Staying on point in the meat and poultry business can be challenging. Consumers want flavor, tenderness, variety, consistency, safety and transparency – often all at once. Meat and poultry processors, meantime, want to deliver quality products and have a healthy, consistent and ultimately profitable return.

Injecting meat and poultry with the purposes of quality, yield, safety or shelf life, is one way for consumers and processors to get what they want out of their protein products. Injection technology, combined with ingredient formulations, infuses a product with a host of attributes and is appropriate for some products under certain circumstances, versus using a tumbling process.

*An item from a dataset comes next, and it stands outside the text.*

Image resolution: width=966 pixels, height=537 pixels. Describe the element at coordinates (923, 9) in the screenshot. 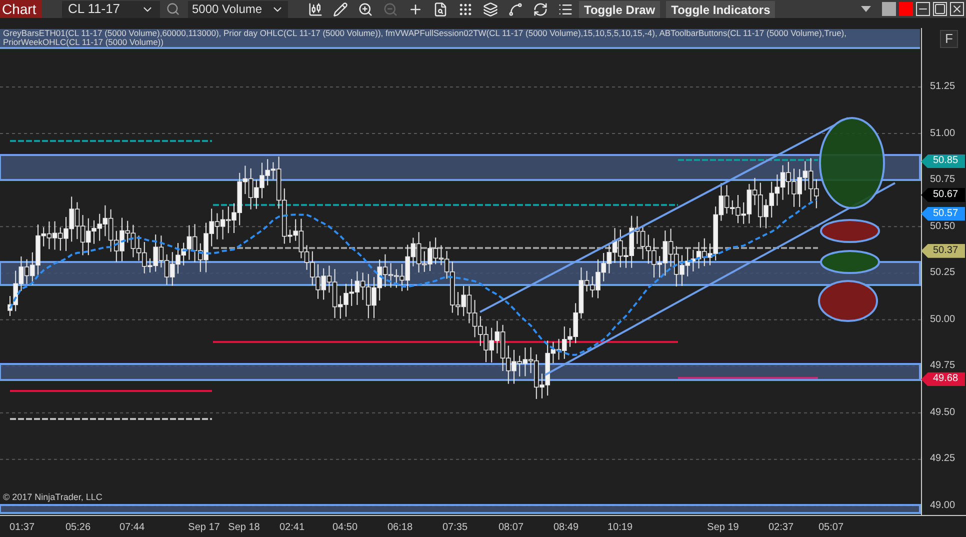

From a functional perspective, injection offers several benefits. “There are advantages to injection. We see improvement in scores among consumers for juiciness and tenderness and an increase in yield from loss that can occur during storage, transportation and cooking,” says Chance Brooks, Ph.D., professor and associate chair of the meat science department at Texas Tech Univ., Lubbock, Texas.

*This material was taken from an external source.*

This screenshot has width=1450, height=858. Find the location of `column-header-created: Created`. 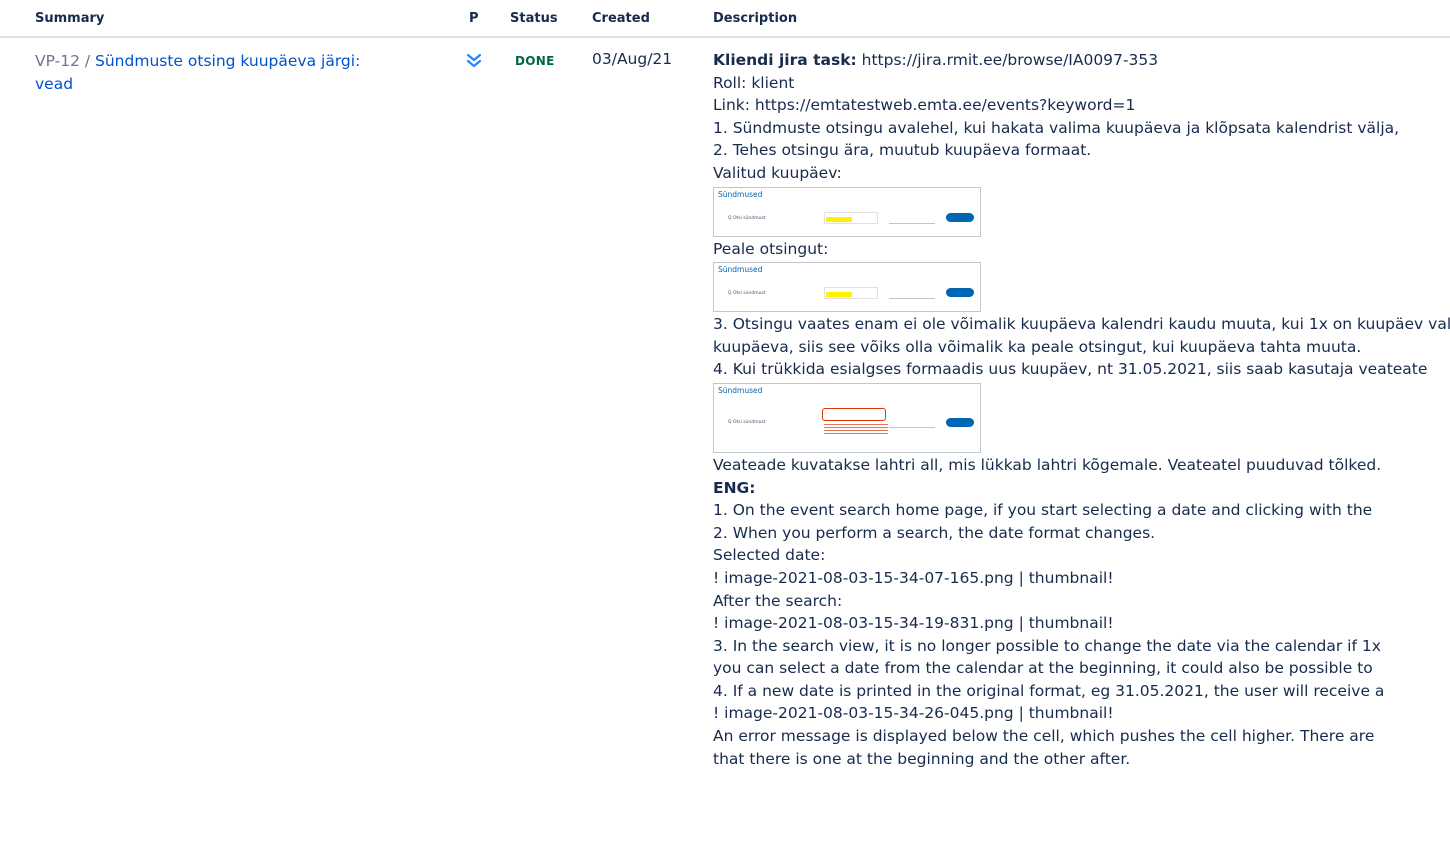

column-header-created: Created is located at coordinates (621, 18).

In addition, injecting fresh meat deep into the muscle with a water-soluble marinade or brine can effectively enhance the taste of a product, such as marinated pork tenderloin or a seasoned chicken or turkey breast. Flavorful marinated products fit to consumers’ appetite for quicker and easier preparation of flavorful proteins. According to the 2017 Power of Meat report, sponsored by Sealed Air and conducted by 210 Analytics, 29 percent of consumers said that they buy value-added products.

While injection is used to provide flavor and tenderness primarily to pork and poultry products, Brooks says there are growing opportunities for the technology to be used with other proteins. “You’ll continue to see deep penetration in pork and chicken, but we’ve seen more change and ebb and flow in proteins that traditionally don’t have products enhanced and marketed to consumers, such as beef and lamb,” he observes.

The latest injectors on the market are designed for better functionality, with a variety of features. For example, to prevent issues with pumping, including potential clogging, Nu-Meat Technology, South Plainfield, N.J., has equipped its injectors with a pressure regulation system and designed a system that delivers uniform distribution of brine with no “dead zones.” Nu-Meat’s line of Metalquimia Auvistick injectors has been upgraded to include a new injection head for greater precision injection percentage.

Suppliers are also improving controls for optimal injection. Marel, with US offices in Lenexa, Kansas, and an innovation center in Des Moines, Iowa, has equipped its Townsend low-pressure injection system for bacon with a color touchscreen that allows for the storage of up to 40 recipes with accurate, easy changeover and that enables users to monitor injection performance. That injector also provides cost savings, with a “bathtub” design that helps users reduce brine waste by 10 percent.